The United States and other governments sought to downplay the significance of North Korea's announcement. U.S. Secretary of State Condoleezza Rice, who was traveling in Europe, called the announcement "unfortunate" and said it only deepened North Korea's international isolation. She promised to consult with South Korea, China, Russia and Japan, the other nations in the six-party talks, before deciding how to proceed.

Behind the public nonchalance, current and former U.S. and foreign officials said that Pyongyang's move raised disturbing questions. All expressed hope that North Korea was posturing to exact concessions before returning to the bargaining table. They said North Korea might re-engage in the talks if China, which supplies much of its fuel and food, applied sufficient pressure. But none of the officials was willing to predict that China would do so.

Some expressed the fear that North Korea's leadership had no intention of giving up its nuclear weapons and was seeking de facto recognition as a nuclear power.
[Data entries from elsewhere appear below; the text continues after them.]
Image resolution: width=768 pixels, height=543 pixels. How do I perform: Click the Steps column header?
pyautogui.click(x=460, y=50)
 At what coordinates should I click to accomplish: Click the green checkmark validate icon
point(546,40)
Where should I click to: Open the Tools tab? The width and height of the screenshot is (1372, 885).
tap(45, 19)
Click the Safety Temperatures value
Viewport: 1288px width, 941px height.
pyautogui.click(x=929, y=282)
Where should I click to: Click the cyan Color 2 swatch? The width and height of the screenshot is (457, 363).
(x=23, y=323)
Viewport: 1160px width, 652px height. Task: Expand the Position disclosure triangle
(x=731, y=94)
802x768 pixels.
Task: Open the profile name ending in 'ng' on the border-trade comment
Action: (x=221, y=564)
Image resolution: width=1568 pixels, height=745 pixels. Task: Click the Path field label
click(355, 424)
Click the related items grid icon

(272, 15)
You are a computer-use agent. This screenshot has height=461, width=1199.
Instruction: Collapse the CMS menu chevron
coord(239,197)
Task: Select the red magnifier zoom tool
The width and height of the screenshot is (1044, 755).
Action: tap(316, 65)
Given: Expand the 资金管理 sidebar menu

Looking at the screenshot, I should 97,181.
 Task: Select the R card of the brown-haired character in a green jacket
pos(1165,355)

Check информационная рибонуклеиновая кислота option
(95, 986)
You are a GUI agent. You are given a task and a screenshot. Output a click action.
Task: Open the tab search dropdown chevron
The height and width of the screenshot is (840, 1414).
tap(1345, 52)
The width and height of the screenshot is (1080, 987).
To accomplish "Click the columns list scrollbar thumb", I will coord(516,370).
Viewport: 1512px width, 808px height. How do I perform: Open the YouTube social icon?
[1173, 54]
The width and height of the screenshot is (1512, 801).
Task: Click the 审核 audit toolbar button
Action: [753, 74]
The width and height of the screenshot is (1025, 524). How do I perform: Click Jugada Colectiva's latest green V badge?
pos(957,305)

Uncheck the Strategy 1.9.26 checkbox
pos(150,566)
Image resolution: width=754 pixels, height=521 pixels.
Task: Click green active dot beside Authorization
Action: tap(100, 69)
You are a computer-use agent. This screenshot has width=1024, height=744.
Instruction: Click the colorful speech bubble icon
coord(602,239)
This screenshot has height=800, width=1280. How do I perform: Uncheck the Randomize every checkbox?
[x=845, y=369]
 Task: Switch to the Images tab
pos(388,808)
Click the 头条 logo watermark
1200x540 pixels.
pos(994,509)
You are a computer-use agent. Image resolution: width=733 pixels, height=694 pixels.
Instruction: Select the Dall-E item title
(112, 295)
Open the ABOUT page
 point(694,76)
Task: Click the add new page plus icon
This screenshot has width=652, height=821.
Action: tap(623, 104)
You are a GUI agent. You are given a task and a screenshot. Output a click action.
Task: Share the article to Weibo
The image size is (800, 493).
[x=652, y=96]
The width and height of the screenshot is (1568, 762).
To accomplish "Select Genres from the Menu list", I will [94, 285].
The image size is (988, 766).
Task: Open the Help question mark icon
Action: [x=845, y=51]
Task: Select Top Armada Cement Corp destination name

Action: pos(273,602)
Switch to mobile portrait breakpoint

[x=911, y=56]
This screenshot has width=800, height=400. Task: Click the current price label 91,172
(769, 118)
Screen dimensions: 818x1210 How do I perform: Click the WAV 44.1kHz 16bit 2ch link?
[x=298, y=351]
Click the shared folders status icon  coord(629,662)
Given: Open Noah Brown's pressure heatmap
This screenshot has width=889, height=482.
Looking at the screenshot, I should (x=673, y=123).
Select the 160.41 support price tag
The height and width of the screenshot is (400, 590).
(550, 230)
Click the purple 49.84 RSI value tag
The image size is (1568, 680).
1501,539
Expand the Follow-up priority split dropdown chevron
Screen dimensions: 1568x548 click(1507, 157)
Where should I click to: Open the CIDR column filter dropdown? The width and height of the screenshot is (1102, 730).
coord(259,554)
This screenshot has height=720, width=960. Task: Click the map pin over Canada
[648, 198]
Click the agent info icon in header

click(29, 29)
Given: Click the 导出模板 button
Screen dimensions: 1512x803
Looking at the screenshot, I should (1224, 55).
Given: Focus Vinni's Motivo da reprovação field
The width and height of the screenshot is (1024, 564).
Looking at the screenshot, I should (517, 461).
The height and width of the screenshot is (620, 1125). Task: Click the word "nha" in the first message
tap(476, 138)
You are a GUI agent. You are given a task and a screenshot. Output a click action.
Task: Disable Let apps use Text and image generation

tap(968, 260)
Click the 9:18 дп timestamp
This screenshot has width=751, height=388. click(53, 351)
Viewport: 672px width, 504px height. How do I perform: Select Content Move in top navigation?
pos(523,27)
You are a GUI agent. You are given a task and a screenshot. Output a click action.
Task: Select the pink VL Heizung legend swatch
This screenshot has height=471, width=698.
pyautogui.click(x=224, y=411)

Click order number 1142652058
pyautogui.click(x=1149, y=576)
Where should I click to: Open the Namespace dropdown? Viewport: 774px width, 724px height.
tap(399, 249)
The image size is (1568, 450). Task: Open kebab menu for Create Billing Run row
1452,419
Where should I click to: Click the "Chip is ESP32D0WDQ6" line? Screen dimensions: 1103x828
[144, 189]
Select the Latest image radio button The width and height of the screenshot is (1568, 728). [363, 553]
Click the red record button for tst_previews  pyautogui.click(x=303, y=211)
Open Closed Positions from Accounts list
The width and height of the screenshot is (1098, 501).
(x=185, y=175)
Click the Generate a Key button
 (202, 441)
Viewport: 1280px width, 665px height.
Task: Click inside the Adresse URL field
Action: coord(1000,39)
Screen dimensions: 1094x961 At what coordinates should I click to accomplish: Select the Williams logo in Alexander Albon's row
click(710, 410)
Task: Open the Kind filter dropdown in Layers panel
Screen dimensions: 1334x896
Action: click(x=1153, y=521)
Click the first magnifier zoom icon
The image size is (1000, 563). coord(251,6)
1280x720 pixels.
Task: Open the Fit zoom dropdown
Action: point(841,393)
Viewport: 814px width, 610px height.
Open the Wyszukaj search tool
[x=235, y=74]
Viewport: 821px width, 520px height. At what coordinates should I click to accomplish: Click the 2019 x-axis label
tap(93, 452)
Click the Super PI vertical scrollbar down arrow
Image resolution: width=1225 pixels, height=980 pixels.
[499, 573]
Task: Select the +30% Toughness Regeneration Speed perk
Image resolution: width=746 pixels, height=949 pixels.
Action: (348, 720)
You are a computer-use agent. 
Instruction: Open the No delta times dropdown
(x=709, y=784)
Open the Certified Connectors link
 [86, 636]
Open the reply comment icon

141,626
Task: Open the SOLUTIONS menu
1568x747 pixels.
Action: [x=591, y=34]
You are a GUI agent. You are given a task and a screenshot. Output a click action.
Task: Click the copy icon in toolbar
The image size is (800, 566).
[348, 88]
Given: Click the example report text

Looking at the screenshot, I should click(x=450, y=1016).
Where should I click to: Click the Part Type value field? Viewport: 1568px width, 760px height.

Pyongyang's "indefinite suspension" of talks, officials said, was probably its attempt to stall while expanding its arsenal, betting that China and a U.S. administration preoccupied with the Middle East would not risk nuclear war to try to disarm it.

"I think it is a crisis," said a senior diplomat from a country involved in the six-nation talks, adding that Thursday's action could prove as significant as Pyongyang's announcement in 1993 that it was withdrawing from the Nuclear Nonproliferation Treaty, which triggered the first crisis around North Korea's nuclear activities.

"This could be their attempt to make their nuclear weapons a fait accompli, make them join the club of India and Pakistan," the diplomat said.